President Barack Obama has appointed James J. McCarthy, Alexander Agassiz Professor of Biological Oceanography in the Museum of Comparative Zoology, to the U.S. Arctic Research Commission (USARC). McCarthy joins the Honorable Edward Saggan Itta of Alaska as the only two new appointments to the independent federal agency.

“James McCarthy has been recognized internationally for his fundamental contributions to oceanography and Arctic science,” said Fran Ulmer, current chair of the USARC. “I am pleased that the president has appointed two extremely well-qualified individuals to the commission. Both gentlemen will undoubtedly bring great expertise and valuable perspectives to our work.”

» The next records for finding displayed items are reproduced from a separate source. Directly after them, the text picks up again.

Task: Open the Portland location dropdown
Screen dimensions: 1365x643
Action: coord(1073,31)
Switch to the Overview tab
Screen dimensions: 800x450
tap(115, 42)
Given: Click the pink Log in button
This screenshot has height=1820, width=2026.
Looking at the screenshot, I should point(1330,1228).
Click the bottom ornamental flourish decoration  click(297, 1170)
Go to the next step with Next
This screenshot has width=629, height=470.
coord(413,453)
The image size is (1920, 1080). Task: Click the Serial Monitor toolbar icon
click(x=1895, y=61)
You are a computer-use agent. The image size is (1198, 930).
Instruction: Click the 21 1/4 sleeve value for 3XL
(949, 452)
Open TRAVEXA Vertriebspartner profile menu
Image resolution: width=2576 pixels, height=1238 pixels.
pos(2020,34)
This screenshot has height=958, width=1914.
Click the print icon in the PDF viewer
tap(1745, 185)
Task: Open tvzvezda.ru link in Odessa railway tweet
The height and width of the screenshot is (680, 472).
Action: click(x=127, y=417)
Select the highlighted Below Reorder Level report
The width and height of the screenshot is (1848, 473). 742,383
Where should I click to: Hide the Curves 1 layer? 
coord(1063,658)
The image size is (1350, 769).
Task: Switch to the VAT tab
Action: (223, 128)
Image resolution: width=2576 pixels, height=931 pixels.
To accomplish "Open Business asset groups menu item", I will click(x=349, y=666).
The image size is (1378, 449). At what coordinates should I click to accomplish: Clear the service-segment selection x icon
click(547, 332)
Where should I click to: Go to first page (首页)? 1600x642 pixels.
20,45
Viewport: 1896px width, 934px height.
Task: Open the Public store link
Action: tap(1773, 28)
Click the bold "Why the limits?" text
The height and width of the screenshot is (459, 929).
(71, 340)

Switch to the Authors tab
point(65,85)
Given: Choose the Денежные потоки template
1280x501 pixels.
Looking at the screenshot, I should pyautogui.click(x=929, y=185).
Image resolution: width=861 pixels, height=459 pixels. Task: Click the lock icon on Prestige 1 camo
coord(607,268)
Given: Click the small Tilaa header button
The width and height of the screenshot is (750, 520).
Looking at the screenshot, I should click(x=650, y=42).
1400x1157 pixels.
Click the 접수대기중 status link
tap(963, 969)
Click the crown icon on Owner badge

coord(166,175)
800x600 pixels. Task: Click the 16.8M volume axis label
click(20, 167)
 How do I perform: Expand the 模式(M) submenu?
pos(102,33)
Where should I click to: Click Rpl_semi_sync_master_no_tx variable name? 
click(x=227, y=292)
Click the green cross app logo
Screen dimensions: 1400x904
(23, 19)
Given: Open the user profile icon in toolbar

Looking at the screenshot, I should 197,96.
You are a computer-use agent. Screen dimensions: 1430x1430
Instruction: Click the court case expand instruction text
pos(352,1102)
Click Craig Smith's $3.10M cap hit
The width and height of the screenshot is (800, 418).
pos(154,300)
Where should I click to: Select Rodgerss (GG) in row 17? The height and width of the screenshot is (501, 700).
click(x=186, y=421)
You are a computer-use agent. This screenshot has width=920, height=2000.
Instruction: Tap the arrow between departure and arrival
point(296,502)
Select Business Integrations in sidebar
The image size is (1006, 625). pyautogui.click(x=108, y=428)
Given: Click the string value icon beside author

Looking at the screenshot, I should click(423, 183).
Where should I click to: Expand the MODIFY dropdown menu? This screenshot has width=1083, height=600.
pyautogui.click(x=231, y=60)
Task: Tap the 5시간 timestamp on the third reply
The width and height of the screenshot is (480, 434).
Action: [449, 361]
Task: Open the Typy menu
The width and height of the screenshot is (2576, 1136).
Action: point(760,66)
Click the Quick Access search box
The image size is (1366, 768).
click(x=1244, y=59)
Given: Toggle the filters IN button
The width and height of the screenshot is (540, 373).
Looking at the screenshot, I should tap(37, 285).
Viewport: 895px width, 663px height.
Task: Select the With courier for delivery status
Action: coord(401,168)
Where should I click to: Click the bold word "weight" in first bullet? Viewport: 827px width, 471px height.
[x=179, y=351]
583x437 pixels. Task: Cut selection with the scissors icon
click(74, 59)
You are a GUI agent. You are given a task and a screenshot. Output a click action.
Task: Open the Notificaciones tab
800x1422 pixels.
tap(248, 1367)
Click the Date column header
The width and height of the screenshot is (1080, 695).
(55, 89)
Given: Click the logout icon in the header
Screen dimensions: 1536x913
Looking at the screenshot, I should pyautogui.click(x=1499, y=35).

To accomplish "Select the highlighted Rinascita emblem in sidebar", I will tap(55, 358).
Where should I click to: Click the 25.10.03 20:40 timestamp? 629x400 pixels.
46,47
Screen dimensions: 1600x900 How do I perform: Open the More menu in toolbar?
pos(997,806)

“No place on Earth is changing faster than the Arctic,” McCarthy said. “How Arctic warming affects weather in adjacent regions across North America and Eurasia is an important and increasingly timely research question. Summer sea ice is melting faster than could have been expected only a few years ago, with new records set just this year, and without summer sea ice the Arctic ecosystem would be radically different. Coincident with, and partly due to, these changes in Arctic conditions, there are many new initiatives to develop commerce in this region. I look forward to joining this commission and participating in discussions about the research that will help to formulate wise uses of the Arctic.”

The USARC advises the president and Congress on domestic and international Arctic research through recommendations and reports. The commission releases a biennial “Goals and Objectives for Arctic Research” report for the nation’s Arctic research program, and the goals are adopted by the Interagency Arctic Research Policy Committee, which develops the United States’ five-year Arctic Research Plan.